China saat ini tengah meninjau ulang penggunaan prosesor AI dari Amerika Serikat, khususnya buatan Nvidia dan AMD, meskipun kedua perusahaan tersebut telah memperoleh izin dari pemerintah AS untuk kembali menjual chip AI di pasar Tiongkok. Menurut laporan The Wall Street Journal, pemerintah China mewajibkan prosesor Nvidia, termasuk seri H20, untuk menjalani uji keamanan menyeluruh. Sambil menunggu hasil review tersebut, otoritas Beijing mendorong perusahaan AI domestik untuk membeli GPU buatan dalam negeri, seperti Huawei Ascend.
Namun, upaya ini menghadapi kendala. Laporan Financial Times menyebutkan bahwa DeepSeek, perusahaan AI yang mengembangkan model populer DeepSeek-R1, gagal menggunakan GPU Huawei untuk melatih model lanjutan DeepSeek-R2, sehingga proyeknya tertunda. Situasi ini menegaskan adanya kesenjangan performa antara GPU domestik dan produk-produk unggulan dari Nvidia dan AMD, meskipun China terus memberikan subsidi, insentif pajak, dan dukungan dana untuk memperkuat industri semikonduktor lokal.

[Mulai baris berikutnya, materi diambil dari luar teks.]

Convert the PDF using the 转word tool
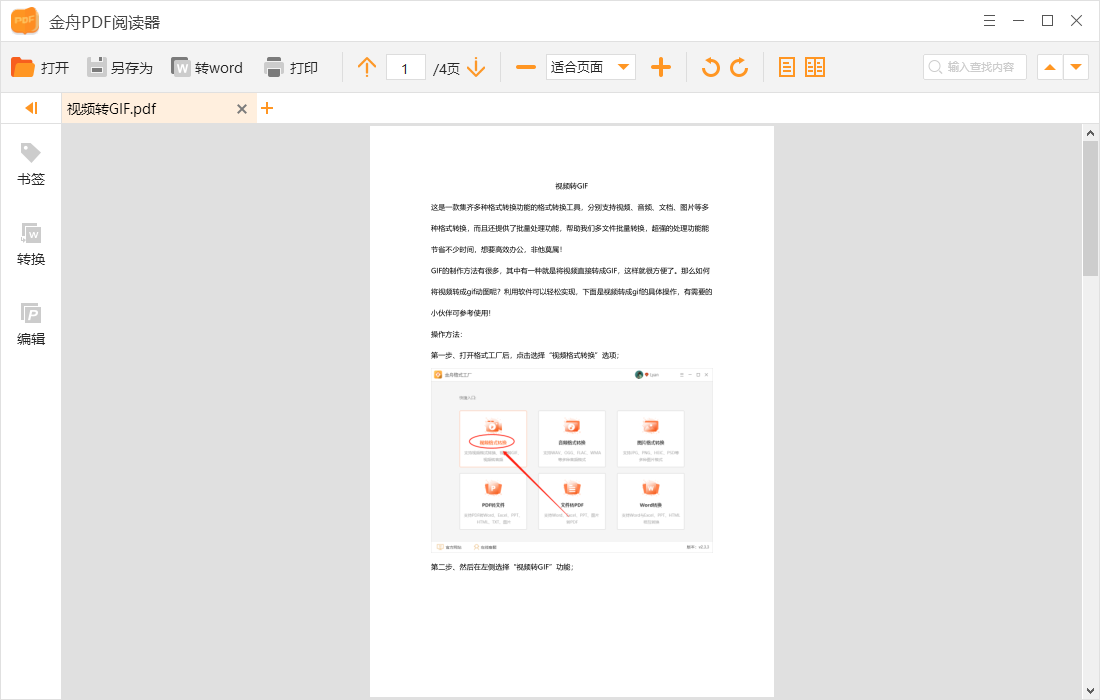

Pemerintah China juga mengangkat isu keamanan nasional, dengan menuduh adanya potensi backdoor pada chip Nvidia H20. Menurut pihak Beijing, prosesor itu berisiko dimatikan secara jarak jauh atau bahkan digunakan untuk melacak lokasi pengguna, berdasarkan informasi dari pakar AI AS. Nvidia membantah tuduhan tersebut. Performa H20 sendiri diperkirakan setara dengan Huawei Ascend 910B/C, meskipun kapasitas memori dan bandwidth-nya masih lebih unggul.
Kecurigaan ini membuat regulator China memanggil beberapa raksasa teknologi lokal seperti Baidu, ByteDance, dan Tencent, untuk menanyakan minat mereka dalam menggunakan prosesor buatan AS. Kondisi ini bisa berdampak besar bagi Nvidia, yang pada Juli lalu sudah memesan produksi 300.000 unit H20, serta memperingatkan klien bahwa permintaan mungkin akan melebihi pasokan.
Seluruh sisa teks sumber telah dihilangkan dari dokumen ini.